Myeloid-Derived Suppressor Cells Confer Infectious Tolerance to Dampen Virus-Induced Tissue Immunoinflammation

Abstract

Key Points MDSCs were identified as CD11b+Gr1lo-int in HSV1-infected mice. In vitro–generated MDSCs controlled the severity of HSK lesions. MDSCs promoted endogenous Treg response that also included a de novo conversion. Visual Abstract In this study, we investigated the response of myeloid-derived suppressor cells (MDSCs) during the pathogenesis of an immunoblinding disease of the cornea caused by HSV type 1 infection.
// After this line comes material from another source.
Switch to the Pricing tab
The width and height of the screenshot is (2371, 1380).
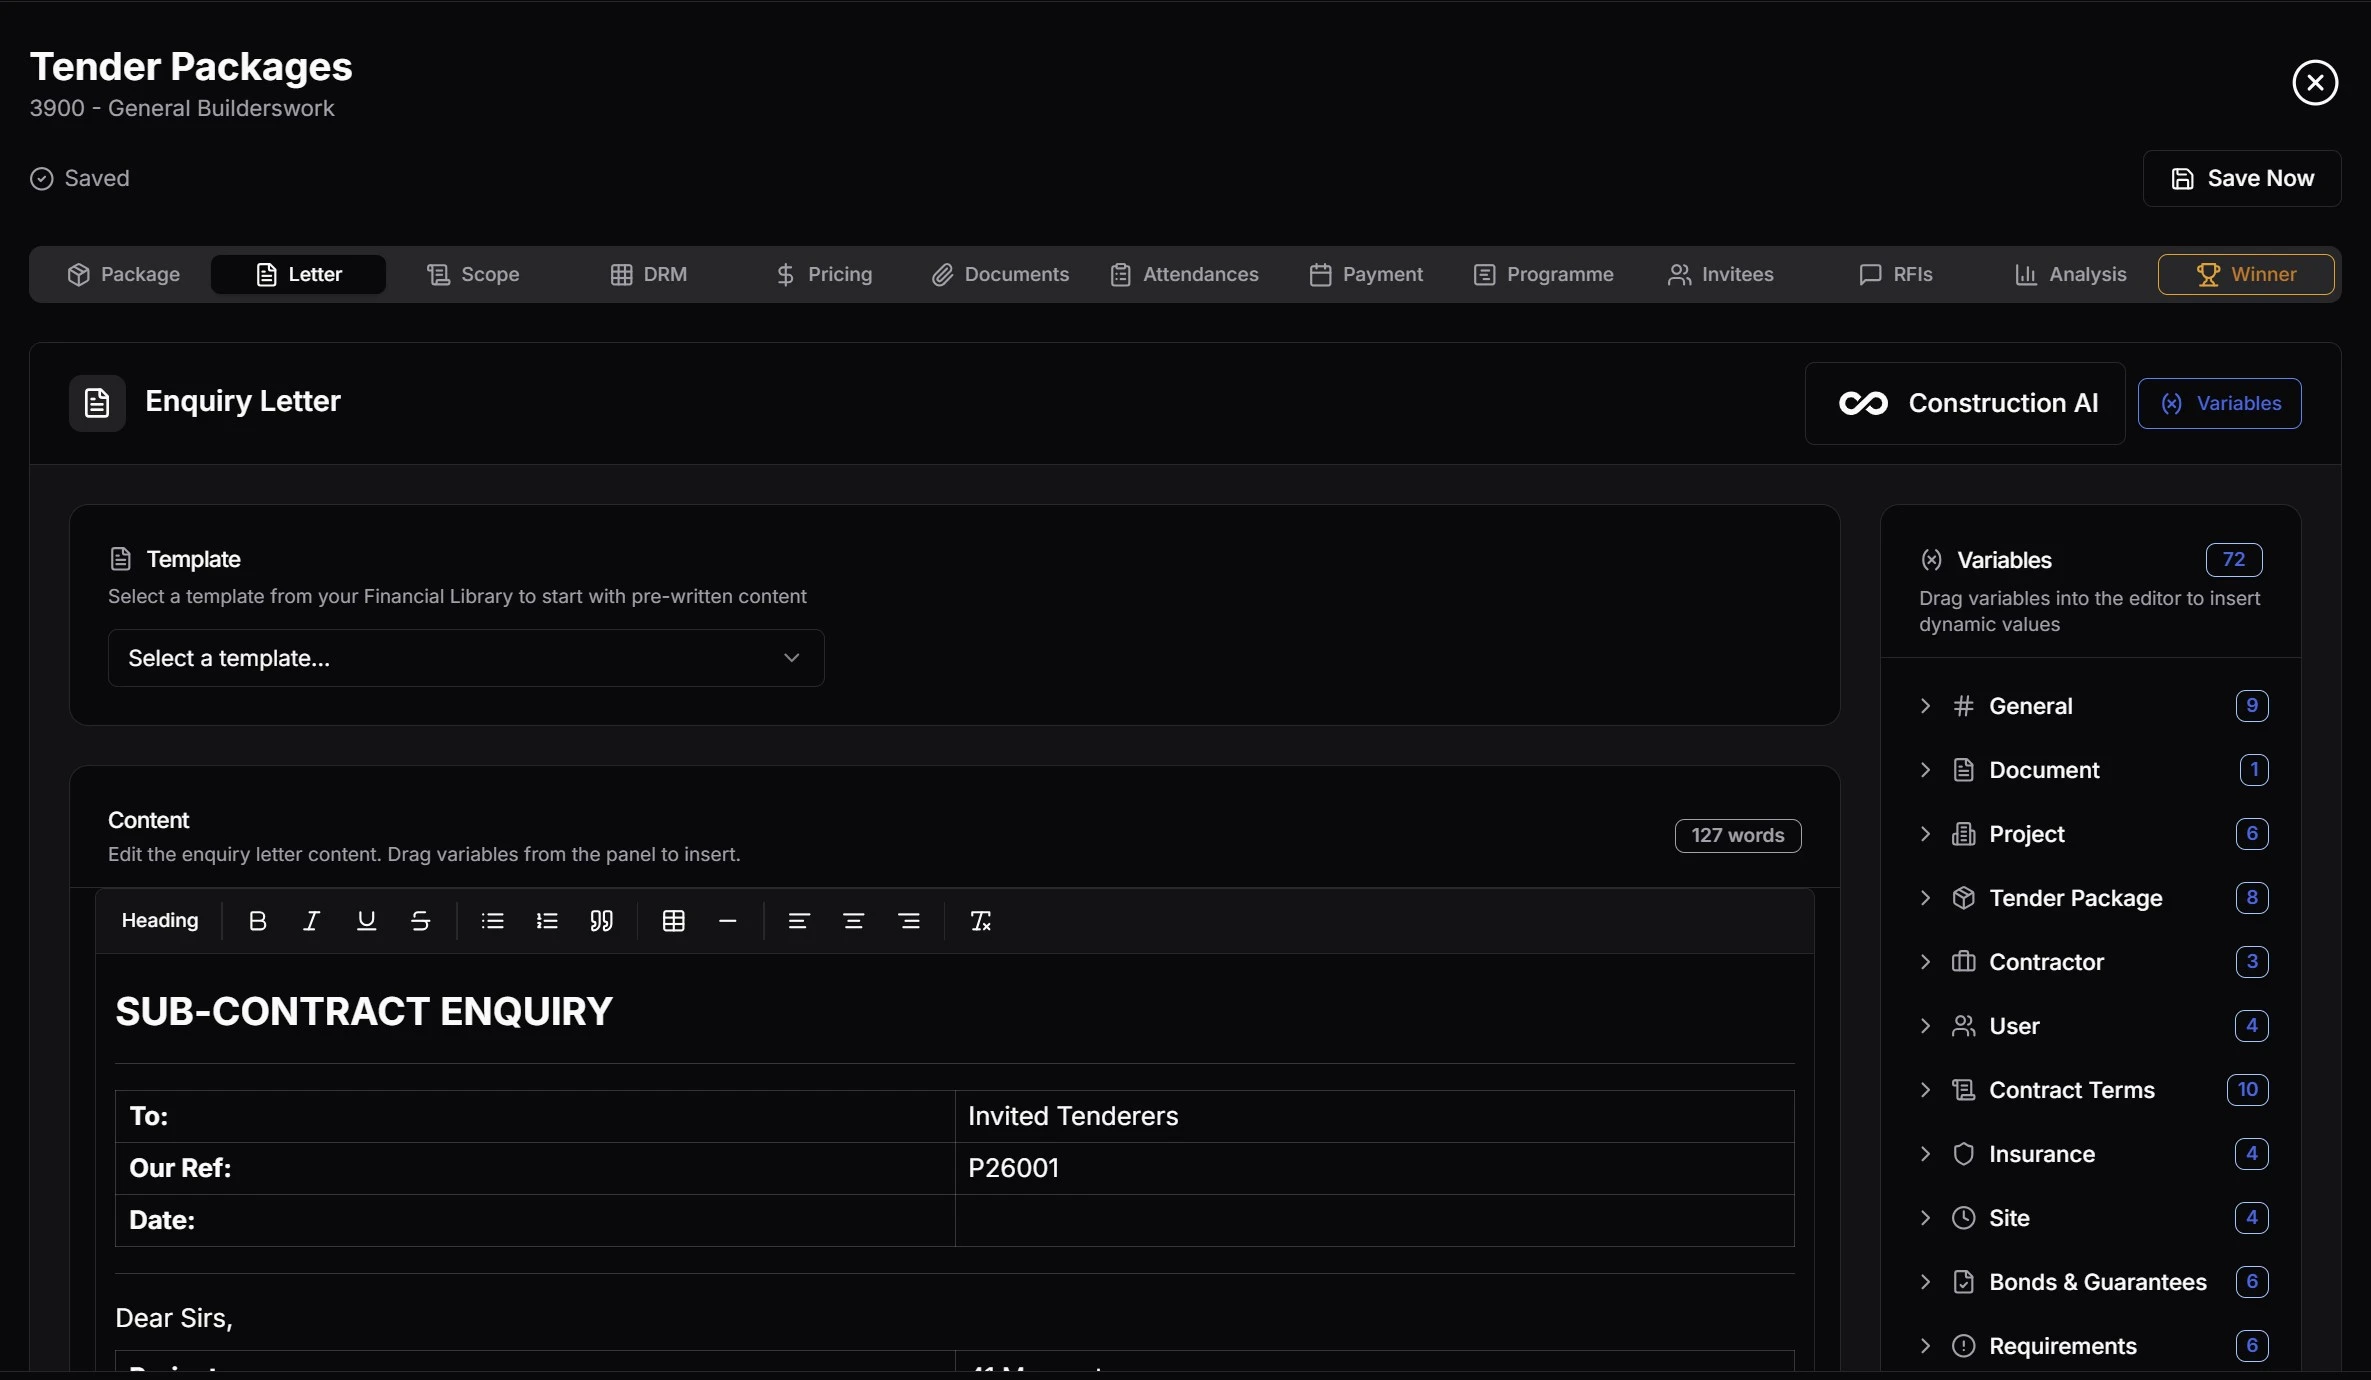pyautogui.click(x=824, y=274)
We also measured the anti-inflammatory potential of in vitro–differentiated MDSCs in dampening herpetic stromal keratitis resulting from primary ocular HSV1 infection in mice. In the lymphoid organs and inflamed corneal tissues, MDSCs were phenotypically characterized as CD11b+Gr1lo-int cells. Sorted CD11b+Gr1lo-int cells, but not CD11b+Gr1hi cells, suppressed the proliferation and cytokine production by stimulated CD4+ T cells. In vitro–generated MDSCs inhibited the activity of stimulated CD4+ T cells in a predominantly contact-dependent manner. An adoptive transfer of in vitro–generated MDSCs before or after ocular HSV1 infection controlled herpetic stromal keratitis lesions. The transferred MDSCs were primarily recovered from the lymphoid organs of recipients. Surprisingly, MDSCs recipients expanded their endogenous Foxp3+ regulatory T cells (Tregs). We further demonstrated the MDSCs mediated stabilization of Foxp3 expression in already differentiated Tregs and their ability to cause an efficient de novo conversion of Foxp3+ Tregs from stimulated Foxp3−CD4+ T cells. These effects occurred independent of TGF-β signaling. Therefore, the therapeutic potential of MDSCs could be harnessed as a multipronged strategy to confer an infectious tolerance to the host by activating endogenous regulatory mechanisms.